Take the lines below between the one holding "Viewport: 953px width, 616px" and the one holding "Task: Click the comment", inclusive, and copy them exactly. Add nothing.

Start of Input data

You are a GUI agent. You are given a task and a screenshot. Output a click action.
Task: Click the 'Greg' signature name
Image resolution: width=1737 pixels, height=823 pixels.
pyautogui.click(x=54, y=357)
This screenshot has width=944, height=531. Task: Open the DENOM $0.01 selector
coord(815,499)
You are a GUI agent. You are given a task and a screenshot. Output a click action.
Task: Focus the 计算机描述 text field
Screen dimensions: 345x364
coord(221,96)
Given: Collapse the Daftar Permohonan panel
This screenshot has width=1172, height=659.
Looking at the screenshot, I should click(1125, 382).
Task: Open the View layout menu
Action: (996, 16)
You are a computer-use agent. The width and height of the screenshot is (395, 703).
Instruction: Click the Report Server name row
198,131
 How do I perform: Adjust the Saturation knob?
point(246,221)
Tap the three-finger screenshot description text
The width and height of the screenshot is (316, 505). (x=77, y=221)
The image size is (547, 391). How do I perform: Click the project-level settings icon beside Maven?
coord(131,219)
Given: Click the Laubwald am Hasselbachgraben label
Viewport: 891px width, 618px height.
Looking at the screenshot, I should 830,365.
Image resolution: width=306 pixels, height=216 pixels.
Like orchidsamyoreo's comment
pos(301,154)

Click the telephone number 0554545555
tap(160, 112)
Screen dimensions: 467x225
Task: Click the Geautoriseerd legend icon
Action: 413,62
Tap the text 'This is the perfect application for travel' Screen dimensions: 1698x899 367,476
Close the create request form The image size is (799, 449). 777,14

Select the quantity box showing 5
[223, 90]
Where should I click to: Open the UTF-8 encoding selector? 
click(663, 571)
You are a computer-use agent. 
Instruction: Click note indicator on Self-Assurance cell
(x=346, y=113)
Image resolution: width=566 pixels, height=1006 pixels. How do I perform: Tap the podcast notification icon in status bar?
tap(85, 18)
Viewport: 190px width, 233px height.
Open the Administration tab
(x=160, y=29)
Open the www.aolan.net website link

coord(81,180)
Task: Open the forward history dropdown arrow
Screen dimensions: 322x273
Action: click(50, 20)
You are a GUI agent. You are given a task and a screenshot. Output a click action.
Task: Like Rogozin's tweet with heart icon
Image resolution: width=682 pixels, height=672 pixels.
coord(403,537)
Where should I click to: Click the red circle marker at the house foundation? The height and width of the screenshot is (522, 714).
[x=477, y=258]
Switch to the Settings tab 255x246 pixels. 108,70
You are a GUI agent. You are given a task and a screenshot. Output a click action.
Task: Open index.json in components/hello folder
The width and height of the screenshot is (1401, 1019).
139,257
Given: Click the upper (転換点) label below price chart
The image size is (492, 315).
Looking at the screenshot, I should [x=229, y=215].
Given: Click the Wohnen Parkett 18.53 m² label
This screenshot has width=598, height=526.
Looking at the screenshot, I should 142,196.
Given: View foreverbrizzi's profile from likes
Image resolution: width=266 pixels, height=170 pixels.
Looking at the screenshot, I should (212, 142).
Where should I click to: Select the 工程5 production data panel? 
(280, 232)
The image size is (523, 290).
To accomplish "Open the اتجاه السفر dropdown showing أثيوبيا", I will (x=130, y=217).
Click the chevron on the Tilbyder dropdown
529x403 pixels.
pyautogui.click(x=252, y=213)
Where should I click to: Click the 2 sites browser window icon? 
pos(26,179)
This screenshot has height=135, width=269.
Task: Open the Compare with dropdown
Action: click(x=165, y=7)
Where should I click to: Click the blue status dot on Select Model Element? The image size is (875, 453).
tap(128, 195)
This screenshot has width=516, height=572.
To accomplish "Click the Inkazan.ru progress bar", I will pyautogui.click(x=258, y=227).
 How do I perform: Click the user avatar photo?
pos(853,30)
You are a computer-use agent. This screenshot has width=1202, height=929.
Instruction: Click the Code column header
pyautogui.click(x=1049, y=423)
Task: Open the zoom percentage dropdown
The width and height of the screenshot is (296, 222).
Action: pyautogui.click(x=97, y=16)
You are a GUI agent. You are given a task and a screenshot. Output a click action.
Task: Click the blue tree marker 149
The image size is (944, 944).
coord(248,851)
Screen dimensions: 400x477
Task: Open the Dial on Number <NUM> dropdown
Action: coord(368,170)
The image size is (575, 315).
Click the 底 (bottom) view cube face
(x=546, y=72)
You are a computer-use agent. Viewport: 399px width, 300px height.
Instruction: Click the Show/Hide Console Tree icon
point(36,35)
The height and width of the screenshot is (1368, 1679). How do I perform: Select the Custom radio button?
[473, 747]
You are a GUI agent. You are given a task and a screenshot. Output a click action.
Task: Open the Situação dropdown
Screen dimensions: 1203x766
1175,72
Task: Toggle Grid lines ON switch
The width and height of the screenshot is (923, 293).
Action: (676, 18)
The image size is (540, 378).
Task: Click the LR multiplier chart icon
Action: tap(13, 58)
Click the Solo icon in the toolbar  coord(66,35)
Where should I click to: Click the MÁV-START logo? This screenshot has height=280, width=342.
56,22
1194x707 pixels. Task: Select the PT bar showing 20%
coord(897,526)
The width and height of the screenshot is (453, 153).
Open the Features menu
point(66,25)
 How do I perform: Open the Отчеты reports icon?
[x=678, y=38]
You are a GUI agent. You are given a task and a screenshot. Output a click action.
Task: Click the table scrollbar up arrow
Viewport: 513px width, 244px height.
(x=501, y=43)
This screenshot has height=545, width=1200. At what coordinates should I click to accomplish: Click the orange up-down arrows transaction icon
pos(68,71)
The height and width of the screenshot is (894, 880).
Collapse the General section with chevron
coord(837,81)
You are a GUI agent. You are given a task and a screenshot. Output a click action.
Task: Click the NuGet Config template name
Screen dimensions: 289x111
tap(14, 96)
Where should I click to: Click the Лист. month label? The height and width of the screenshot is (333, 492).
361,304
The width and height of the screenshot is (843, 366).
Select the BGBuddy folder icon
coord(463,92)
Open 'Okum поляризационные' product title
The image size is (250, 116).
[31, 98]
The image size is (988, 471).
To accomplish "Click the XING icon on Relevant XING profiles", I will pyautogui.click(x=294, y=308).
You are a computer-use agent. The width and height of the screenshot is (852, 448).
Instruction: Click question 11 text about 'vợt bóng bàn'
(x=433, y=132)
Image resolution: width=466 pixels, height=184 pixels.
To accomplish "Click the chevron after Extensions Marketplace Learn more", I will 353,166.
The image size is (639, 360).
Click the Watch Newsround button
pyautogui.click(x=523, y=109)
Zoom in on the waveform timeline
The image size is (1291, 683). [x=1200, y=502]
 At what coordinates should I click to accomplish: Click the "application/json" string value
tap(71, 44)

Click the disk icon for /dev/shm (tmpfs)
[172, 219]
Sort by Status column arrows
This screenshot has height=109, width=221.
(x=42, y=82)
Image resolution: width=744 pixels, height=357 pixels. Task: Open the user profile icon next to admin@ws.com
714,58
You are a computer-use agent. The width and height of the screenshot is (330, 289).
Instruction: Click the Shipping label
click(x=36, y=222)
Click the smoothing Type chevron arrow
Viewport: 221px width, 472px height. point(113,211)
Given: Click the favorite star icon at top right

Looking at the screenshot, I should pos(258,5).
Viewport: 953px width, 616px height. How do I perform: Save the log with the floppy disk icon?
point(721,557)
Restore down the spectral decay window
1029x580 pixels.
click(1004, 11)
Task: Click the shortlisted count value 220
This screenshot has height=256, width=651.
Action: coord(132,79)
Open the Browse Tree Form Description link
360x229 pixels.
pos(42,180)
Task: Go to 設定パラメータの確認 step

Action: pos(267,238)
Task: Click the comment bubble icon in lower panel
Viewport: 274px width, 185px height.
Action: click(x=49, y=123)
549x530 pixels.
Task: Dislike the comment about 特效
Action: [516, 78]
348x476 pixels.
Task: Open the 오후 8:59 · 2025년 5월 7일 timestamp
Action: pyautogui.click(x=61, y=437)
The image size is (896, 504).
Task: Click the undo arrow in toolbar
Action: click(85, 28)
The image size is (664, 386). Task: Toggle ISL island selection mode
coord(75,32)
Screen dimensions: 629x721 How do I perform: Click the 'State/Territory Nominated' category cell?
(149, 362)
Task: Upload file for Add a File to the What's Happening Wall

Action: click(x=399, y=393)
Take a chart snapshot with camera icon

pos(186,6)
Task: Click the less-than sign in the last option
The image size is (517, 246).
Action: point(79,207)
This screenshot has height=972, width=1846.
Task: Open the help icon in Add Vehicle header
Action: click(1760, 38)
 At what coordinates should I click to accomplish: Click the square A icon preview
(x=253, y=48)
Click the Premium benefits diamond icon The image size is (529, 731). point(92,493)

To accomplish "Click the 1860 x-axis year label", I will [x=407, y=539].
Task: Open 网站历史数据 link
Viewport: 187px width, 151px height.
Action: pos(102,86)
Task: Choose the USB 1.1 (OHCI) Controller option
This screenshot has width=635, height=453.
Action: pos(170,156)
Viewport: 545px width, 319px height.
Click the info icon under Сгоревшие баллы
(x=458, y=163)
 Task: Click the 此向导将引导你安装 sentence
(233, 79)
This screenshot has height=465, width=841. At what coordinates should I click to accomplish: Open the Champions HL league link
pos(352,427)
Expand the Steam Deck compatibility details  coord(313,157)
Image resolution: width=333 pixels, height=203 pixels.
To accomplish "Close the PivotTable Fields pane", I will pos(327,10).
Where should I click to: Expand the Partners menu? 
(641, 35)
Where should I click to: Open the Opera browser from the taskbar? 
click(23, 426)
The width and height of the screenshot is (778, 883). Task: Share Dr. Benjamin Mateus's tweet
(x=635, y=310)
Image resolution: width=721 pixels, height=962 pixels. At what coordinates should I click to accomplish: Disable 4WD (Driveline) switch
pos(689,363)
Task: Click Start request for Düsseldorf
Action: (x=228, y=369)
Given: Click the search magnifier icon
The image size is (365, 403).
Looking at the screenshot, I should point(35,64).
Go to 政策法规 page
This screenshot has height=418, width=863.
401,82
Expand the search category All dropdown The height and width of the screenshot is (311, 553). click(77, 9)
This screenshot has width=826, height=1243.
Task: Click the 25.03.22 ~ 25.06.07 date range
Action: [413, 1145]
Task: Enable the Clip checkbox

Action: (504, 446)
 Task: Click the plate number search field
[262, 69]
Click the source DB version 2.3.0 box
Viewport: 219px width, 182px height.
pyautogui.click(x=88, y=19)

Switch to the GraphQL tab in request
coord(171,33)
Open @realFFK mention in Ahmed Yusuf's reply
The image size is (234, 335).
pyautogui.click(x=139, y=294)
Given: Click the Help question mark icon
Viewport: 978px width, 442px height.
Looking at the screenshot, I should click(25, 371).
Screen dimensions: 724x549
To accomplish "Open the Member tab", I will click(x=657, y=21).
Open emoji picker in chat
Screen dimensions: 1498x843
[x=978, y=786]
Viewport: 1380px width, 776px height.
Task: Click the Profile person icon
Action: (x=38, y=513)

End of Input data

▶ Answer to this problem
Viewport: 953px width, 616px height. How do I perform: Save the log with the floppy disk icon?
point(721,557)
Restore down the spectral decay window
1029x580 pixels.
click(1004, 11)
Task: Click the shortlisted count value 220
This screenshot has height=256, width=651.
Action: coord(132,79)
Open the Browse Tree Form Description link
360x229 pixels.
pos(42,180)
Task: Go to 設定パラメータの確認 step

Action: pos(267,238)
Task: Click the comment bubble icon in lower panel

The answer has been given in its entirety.